Personal information
- Full name: Victor Thomas Lawrence
- Date of birth: 2 January 1928
- Place of birth: North Melbourne, Victoria
- Date of death: 1 April 1986 (aged 58)
- Place of death: Ascot Vale, Victoria
- Original team(s): North Colts
- Height: 188 cm (6 ft 2 in)
- Weight: 86 kg (190 lb)

Playing career^{1}
- Years: Club / Games (Goals)
- 1948–1955: North Melbourne / 121 (21)
- ^{1} Playing statistics correct to the end of 1955.

= Vic Lawrence (Australian rules footballer) =

Australian rules footballer

Victor Thomas Lawrence (2 January 1928 – 1 April 1986) was an Australian rules footballer who played with North Melbourne in the Victorian Football League (VFL).

A key defender, Lawrence was used as both a centre half-back and fullback during his career. Lawrence was a North Melbourne player from Colts level and broke into the seniors for the first time in 1948. He was a regular member of the side from 1950 to 1955, playing 105 of a possible 109 games. In the 1950 VFL Grand Final, which North Melbourne lost to Essendon, Lawrence played as the 19th man. He represented the VFL at interstate football in 1952 and was captain of North Melbourne in 1955, his final season.

In 1956 he was cleared to Tongala, a club in the Goulburn Valley Football League, and he later played for and coached Yallourn.

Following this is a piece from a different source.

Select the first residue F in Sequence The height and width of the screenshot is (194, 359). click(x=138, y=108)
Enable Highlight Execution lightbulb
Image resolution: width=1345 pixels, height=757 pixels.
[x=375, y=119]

Following his death in 1986, the following tribute appeared in the Latrobe Valley Express newspaper:

Football never fails to produce lively debate on the merits of individual players; however I doubt whether our club had ever seen a better high mark than Vic. My most vivid memory of Vic Lawrence was on a cold and wet wintry afternoon when he took some 30 marks against the Warragul club… I shall always remember Vic Lawrence as a remarkable player, positive coach and a modest champion.